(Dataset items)
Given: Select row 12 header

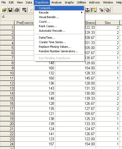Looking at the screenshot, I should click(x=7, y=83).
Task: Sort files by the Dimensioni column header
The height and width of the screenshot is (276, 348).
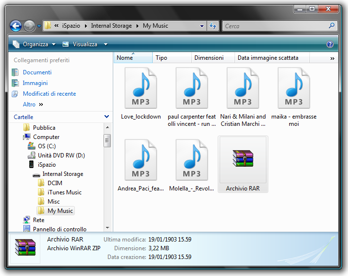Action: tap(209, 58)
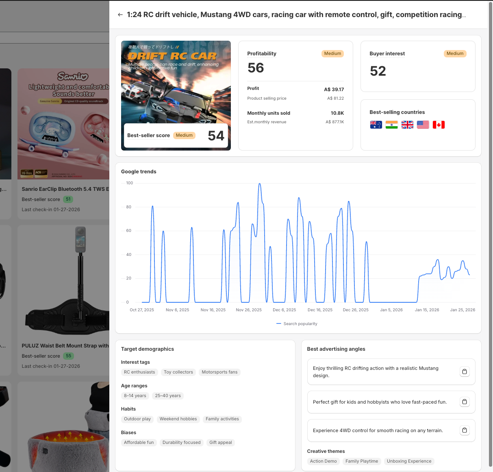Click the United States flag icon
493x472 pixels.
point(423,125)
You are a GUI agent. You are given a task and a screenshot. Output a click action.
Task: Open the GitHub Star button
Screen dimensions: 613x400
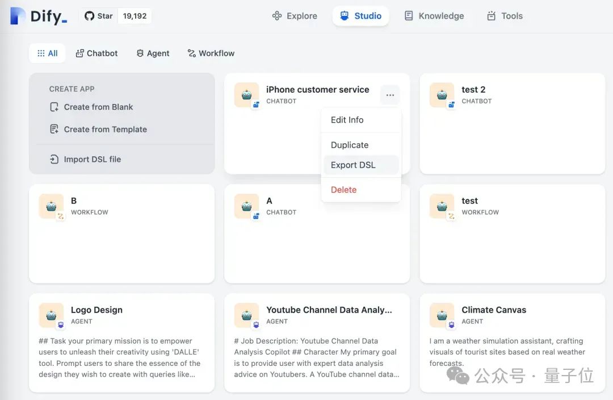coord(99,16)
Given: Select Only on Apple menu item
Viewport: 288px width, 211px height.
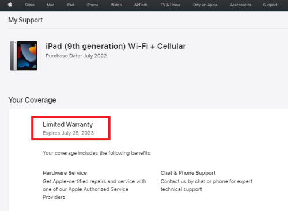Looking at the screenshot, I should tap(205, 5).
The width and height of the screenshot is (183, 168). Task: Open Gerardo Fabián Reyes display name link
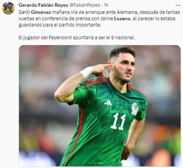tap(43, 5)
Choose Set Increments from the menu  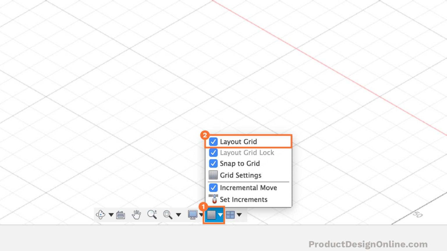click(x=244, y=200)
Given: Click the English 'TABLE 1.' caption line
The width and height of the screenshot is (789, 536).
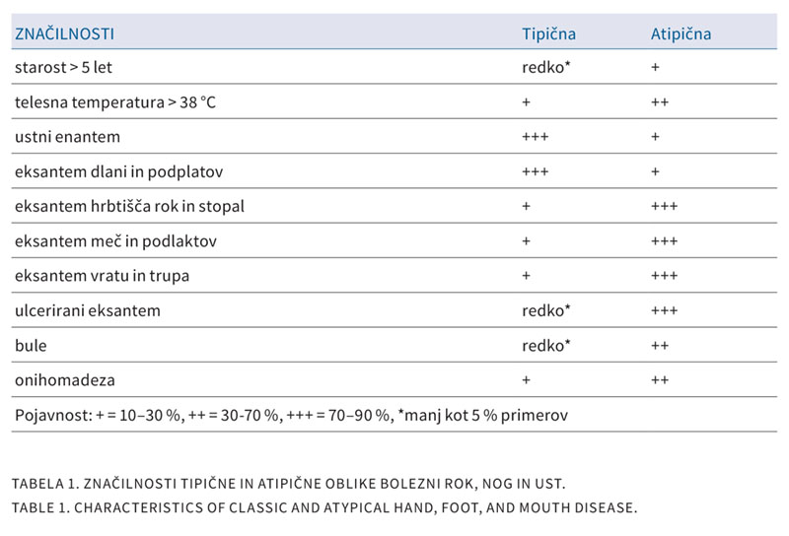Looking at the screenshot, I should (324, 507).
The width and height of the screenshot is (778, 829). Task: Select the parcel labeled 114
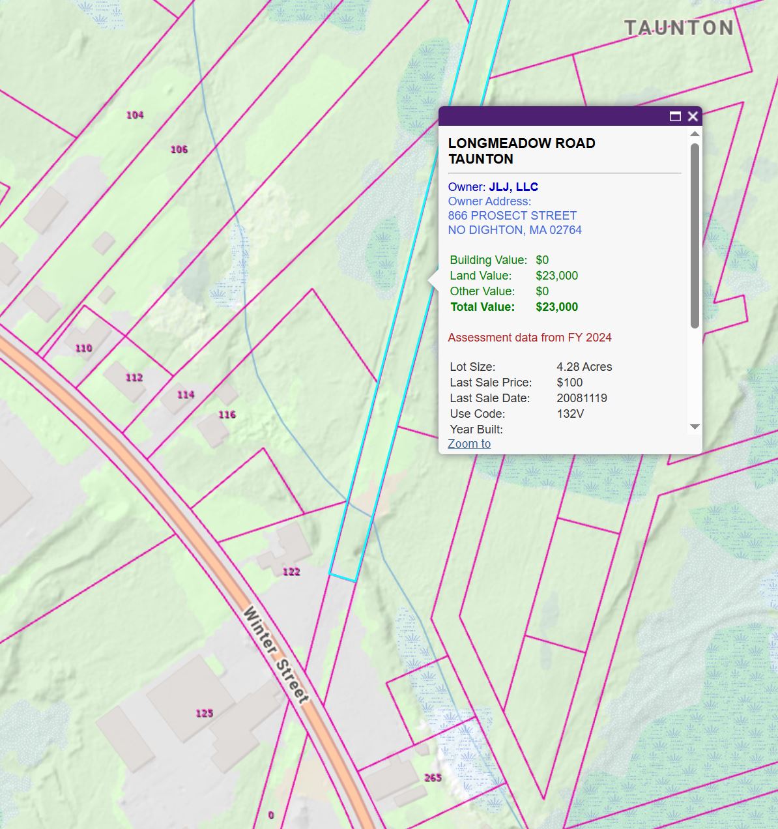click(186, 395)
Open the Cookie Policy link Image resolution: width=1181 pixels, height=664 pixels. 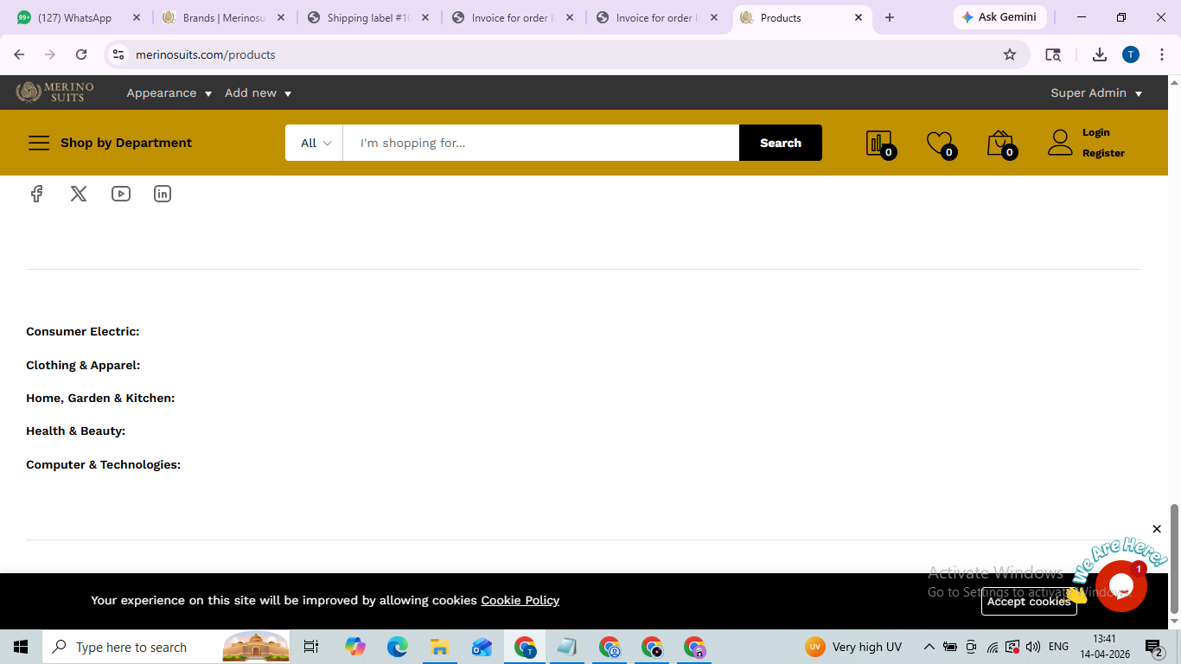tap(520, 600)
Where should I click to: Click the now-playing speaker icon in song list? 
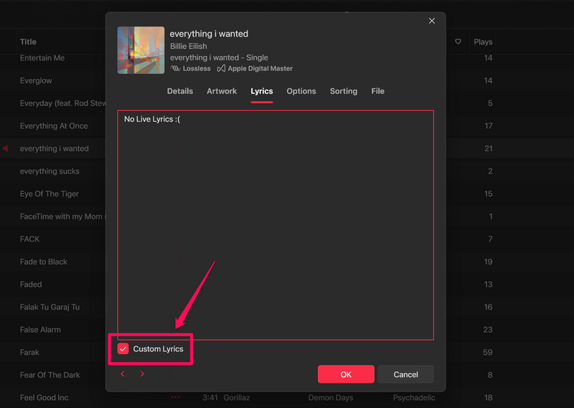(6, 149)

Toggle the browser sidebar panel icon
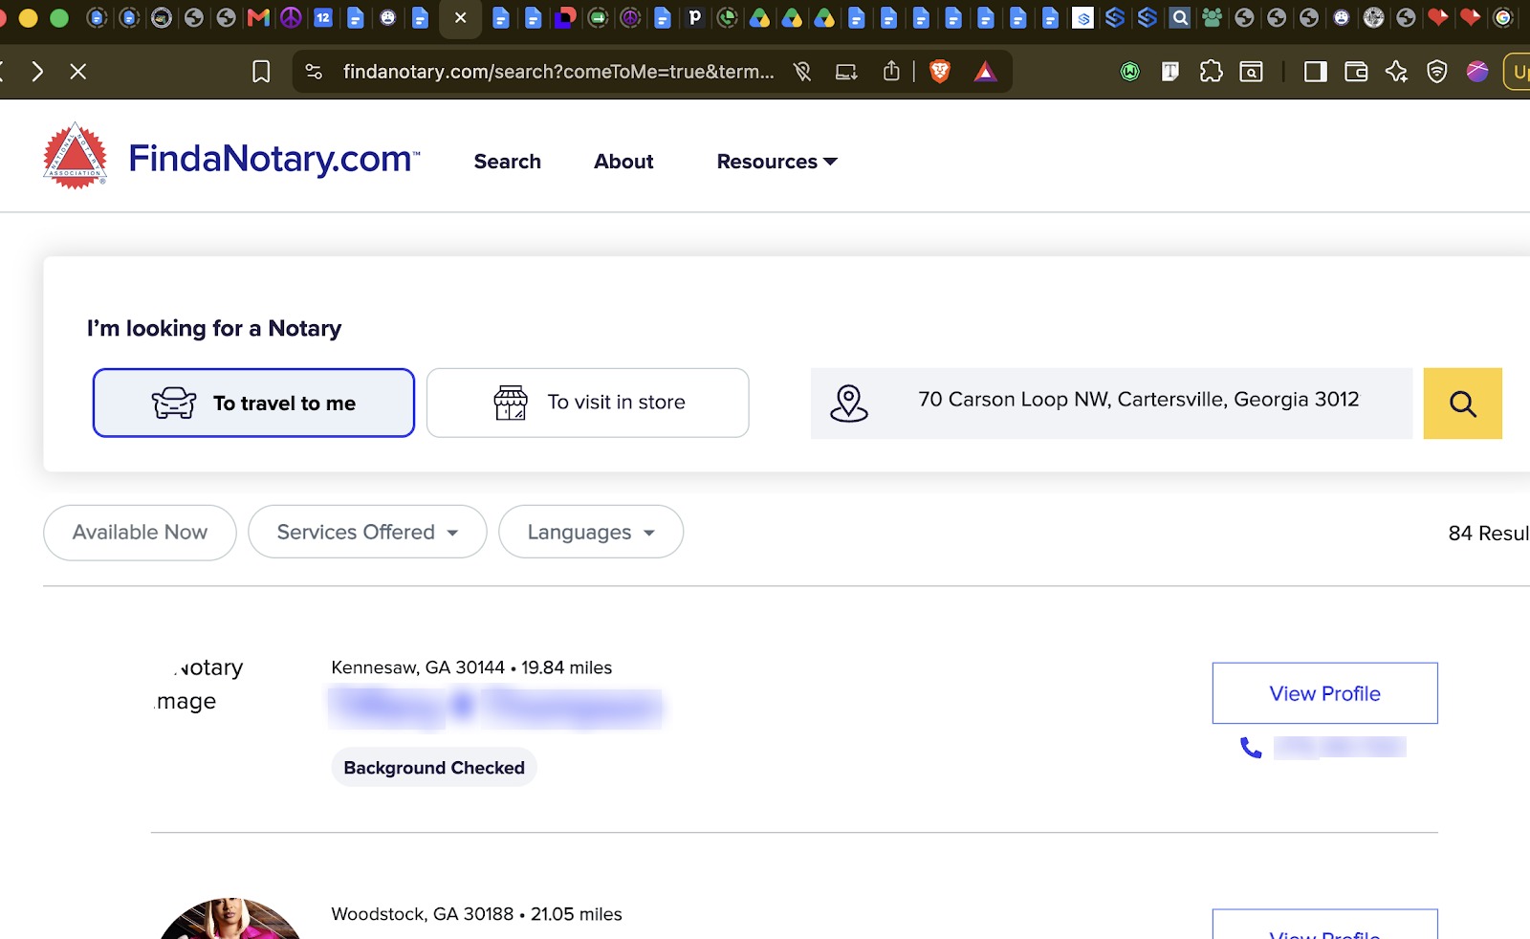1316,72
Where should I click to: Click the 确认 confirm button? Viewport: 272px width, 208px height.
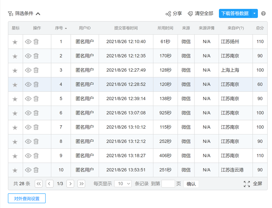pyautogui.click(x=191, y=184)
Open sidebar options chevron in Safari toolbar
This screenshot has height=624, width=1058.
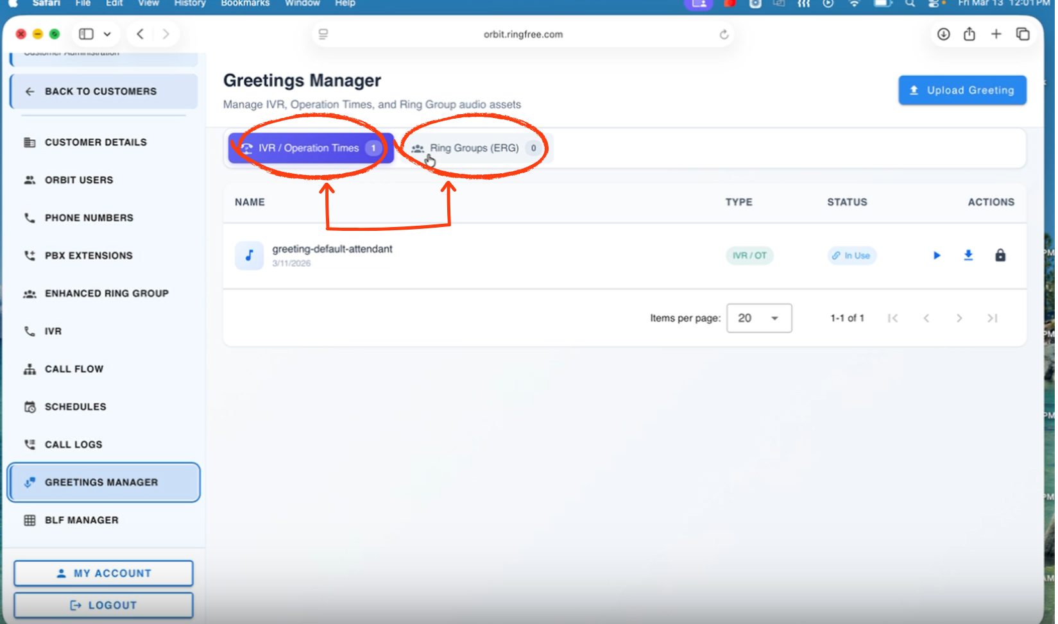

● What you will do
Transcribe, from the records above, the first line and every line after it up to and including the line with "Task: Sort files"; omit pictures.

● Finished exercise
Given: Select row 12 header

Looking at the screenshot, I should click(x=7, y=83).
Task: Sort files by the Dimensioni column header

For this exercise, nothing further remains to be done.